Jane had to get out of here before she completely shattered. “I have a plane to catch. It would be best if you’d talk to Cal. He can explain better.”

She began moving toward the side of the house, but she’d barely taken two steps before Lynn’s astonished exclamation brought her to a halt.

“My God, you’re pregnant!”

She whipped around and saw Lynn staring at her midsection. Automatically, her gaze dropped, and only then did she notice the protective hand she’d unconsciously placed there. The gesture had pressed her dress against her body and outlined her gently rounded abdomen. She snatched it away, but she was too late.

Lynn looked bewildered. “Is it Cal’s?”

“Amber Lynn Glide!” Annie snapped. “Where are your manners?”

Lynn seemed more shaken than accusatory. “But how am I supposed to know if it’s his or not when I don’t understand anything about this marriage? I don’t know what they see in each other or how they got together. I don’t even know why she was crying.” Her voice caught. “Something’s very wrong here.”

The final threads of Jane’s badly frayed emotions unraveled, and as she saw the lines of suffering etched into Lynn’s face, she knew she had to tell her the truth. Cal’s desire to protect his parents had been well-meaning, but now it had grown destructive. If she’d learned anything in these past four months, she’d learned that deception only led to hurt.

“It’s Cal’s baby,” she said quietly. “I’m sorry you had to find out like this.”

Lynn’s hurt was obvious. “But, he never— He didn’t say anything. Why didn’t he tell me?”

“Because he was trying to protect me.”

“From what?”

“From you and Dr. Bonner. Cal didn’t want either of you to find out what I’d done to him.”

“Tell me!” Her expression grew as fierce as a mother lion whose cub had been threatened, never mind that her cub was now king of the jungle. “Tell me everything!”

Annie picked up the pottery bowl. “I’m goin’ inside and fix my beans the way I like. Janie Bonner, you stay right here till you get this settled with Amber Lynn, you hear me?” She shuffled toward the back porch.

Jane’s legs wouldn’t hold her any longer, and she sank down into the lawn chair. Lynn took the other chair and sat facing Jane. Her jaw was set, her manner confrontational. Jane found herself remembering the scrappy young girl who’d baked cookies at two in the morning so she could support her husband and her baby. The expensive yellow linen dress and chunky amber jewelry didn’t hide the fact that this woman knew how to fight for her own.

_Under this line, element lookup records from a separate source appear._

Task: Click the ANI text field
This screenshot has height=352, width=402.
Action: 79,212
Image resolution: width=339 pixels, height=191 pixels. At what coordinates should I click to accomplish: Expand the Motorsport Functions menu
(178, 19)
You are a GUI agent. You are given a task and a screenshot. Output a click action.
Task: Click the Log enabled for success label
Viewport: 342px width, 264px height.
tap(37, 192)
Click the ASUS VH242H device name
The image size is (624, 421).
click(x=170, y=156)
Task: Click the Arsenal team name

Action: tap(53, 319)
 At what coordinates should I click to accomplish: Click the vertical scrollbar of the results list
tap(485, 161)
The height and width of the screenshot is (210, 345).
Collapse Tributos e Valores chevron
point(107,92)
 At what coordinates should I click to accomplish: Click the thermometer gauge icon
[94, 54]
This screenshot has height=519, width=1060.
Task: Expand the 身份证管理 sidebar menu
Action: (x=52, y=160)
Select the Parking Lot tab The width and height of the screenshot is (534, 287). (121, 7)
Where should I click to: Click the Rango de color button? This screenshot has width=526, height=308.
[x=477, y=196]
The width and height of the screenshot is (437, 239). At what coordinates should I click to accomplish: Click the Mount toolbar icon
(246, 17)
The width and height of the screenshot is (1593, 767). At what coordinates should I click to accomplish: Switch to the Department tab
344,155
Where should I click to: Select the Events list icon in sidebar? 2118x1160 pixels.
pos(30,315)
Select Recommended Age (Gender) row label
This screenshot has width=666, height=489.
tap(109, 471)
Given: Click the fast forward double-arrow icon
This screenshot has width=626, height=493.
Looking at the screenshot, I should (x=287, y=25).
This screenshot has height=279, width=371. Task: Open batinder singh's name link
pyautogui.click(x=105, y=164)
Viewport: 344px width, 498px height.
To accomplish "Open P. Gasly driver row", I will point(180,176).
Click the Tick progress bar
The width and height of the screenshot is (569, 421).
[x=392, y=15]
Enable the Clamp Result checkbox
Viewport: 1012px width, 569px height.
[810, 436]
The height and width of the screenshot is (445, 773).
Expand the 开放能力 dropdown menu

Jane clasped her hands in her lap. “Cal wanted to spare you and his father pain. You’ve been through so much this past year. He thought—” She dropped her gaze. “The bald truth is that I desperately wanted a child, and I tricked him into getting me pregnant.”

“You did what?”

Jane forced her head back up. “It was wrong. Unconscionable. I didn’t intend for him ever to find out.”

“But he did.”

She nodded.

Lynn’s lips had grown thin and taut. “Whose decision was it to get married?”

“His. He threatened to take me to court and sue for custody if I didn’t do what he wanted. Now that I know him better, I doubt that he’d have carried out his threat, but I believed him at the time.”

Taking a deep breath, she described the morning she’d opened the door to Jodie Pulanski, then told Lynn about the men’s plan for his birthday. She explained her own yearning for a child as well as her concern about finding someone to father it. She spoke without embellishment, refusing to justify her behavior in any way.

When she described her reaction to seeing Cal on television and her subsequent decision to use him, Lynn pressed her fingers to her lips, and a gasp of horror mingled with a strangled laugh that held an edge of hysteria. “Are you saying you chose Cal because you thought he was stupid?”

She thought about trying to explain to Lynn how he’d used ain’t and looked so dumb and gorgeous but gave it up. There were some things a doting mother would never understand. “Obviously I misjudged him, although I didn’t figure that out until several weeks after we were married.”

“Everybody knows Cal is smart as a whip. How could you have believed anything else?”

“I guess some of us aren’t as smart as we think we are.” She continued with her story, ending with the exposure of their marriage in the media and her decision to come with him to Salvation.

Lynn’s face showed a flash of anger, but to Jane’s surprise, it wasn’t directed at her. “Cal should have told me the truth from the beginning.”

“He didn’t want anyone in the family to know. He said none of you were good liars, and the story would come out if he told you.”